* **SUPPLIED DATA**
-------

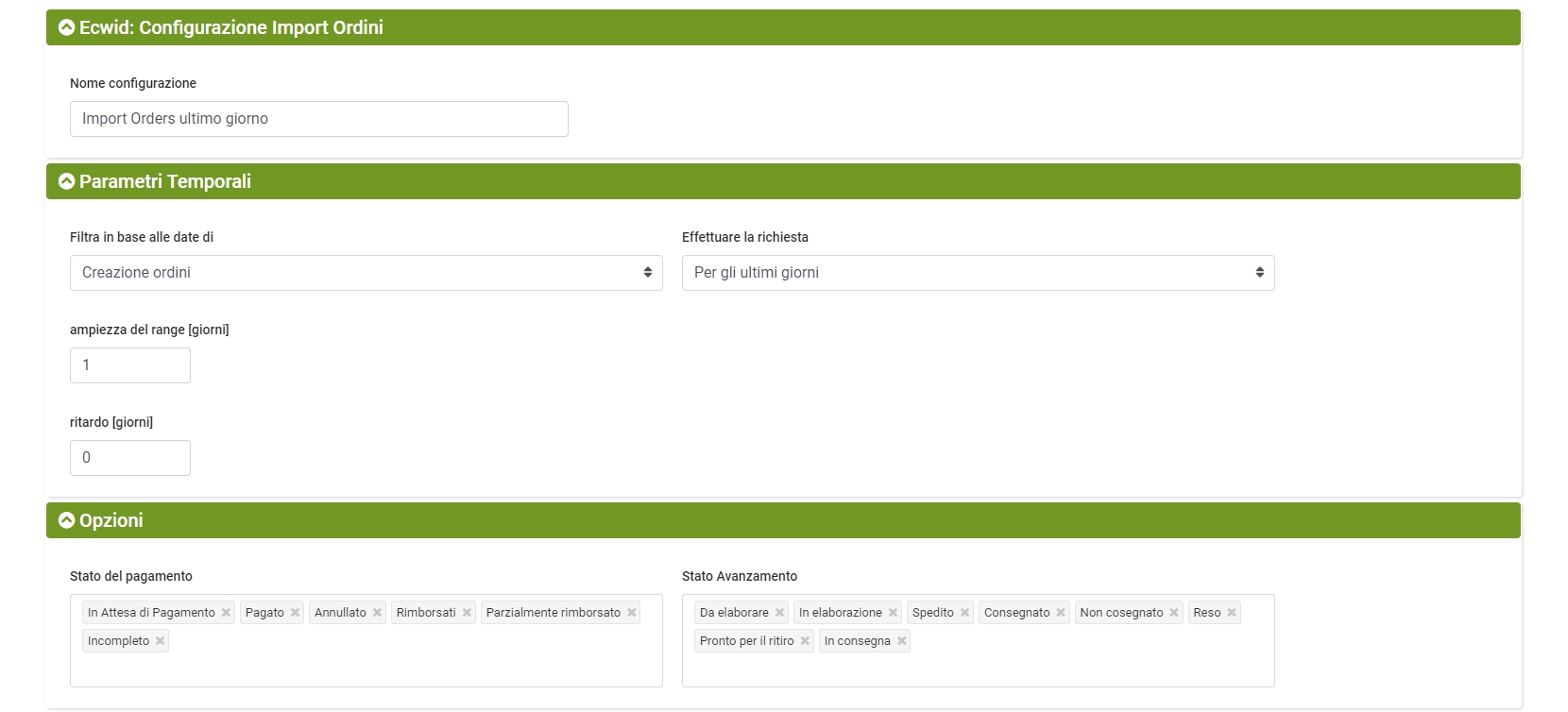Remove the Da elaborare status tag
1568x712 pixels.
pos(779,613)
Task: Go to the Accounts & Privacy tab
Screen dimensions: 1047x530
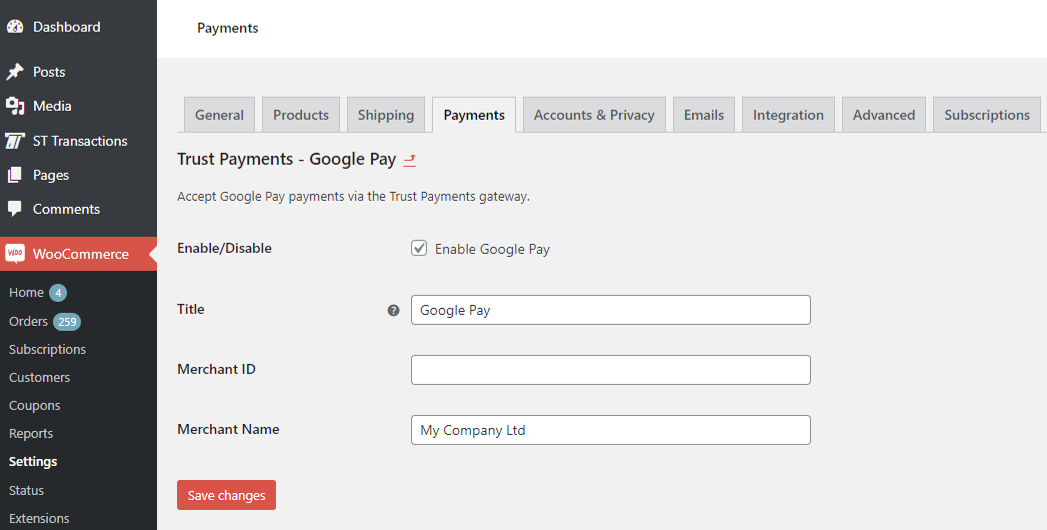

-------

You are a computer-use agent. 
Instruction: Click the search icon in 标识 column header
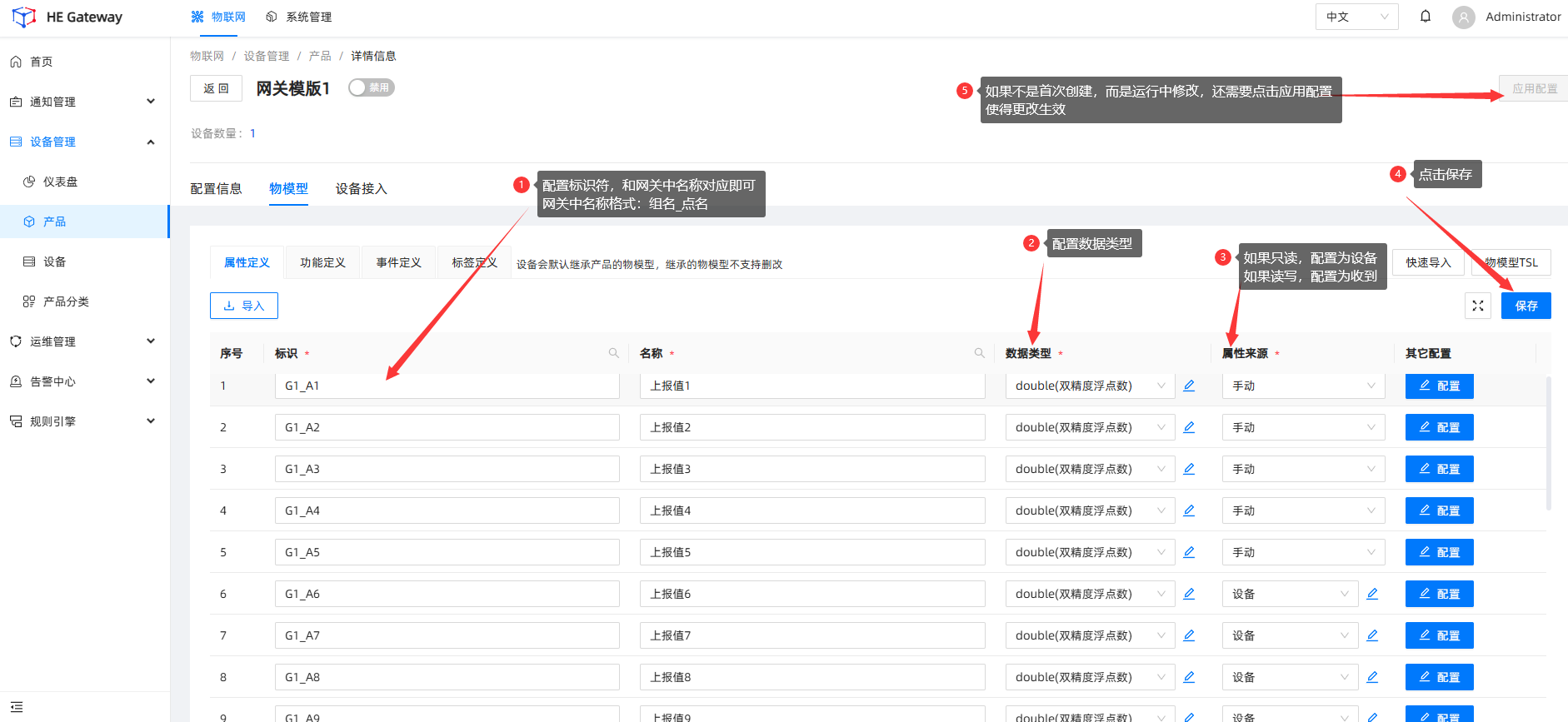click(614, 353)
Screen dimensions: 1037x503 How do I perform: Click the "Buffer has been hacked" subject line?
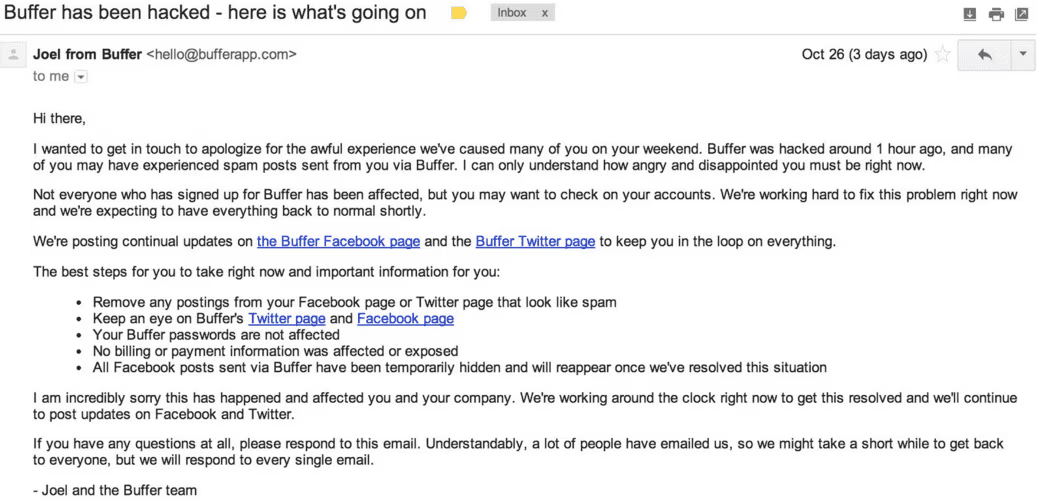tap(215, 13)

-------

* **EXERCISE INSTRUCTIONS**
Both end lines included, restate word for word the lines above from the line with "Task: Go to the Accounts & Privacy tab" to the line with "Screen dimensions: 1047x530", and nothing else.

* **COMPLETED TASK**
Task: Go to the Accounts & Privacy tab
Screen dimensions: 1047x530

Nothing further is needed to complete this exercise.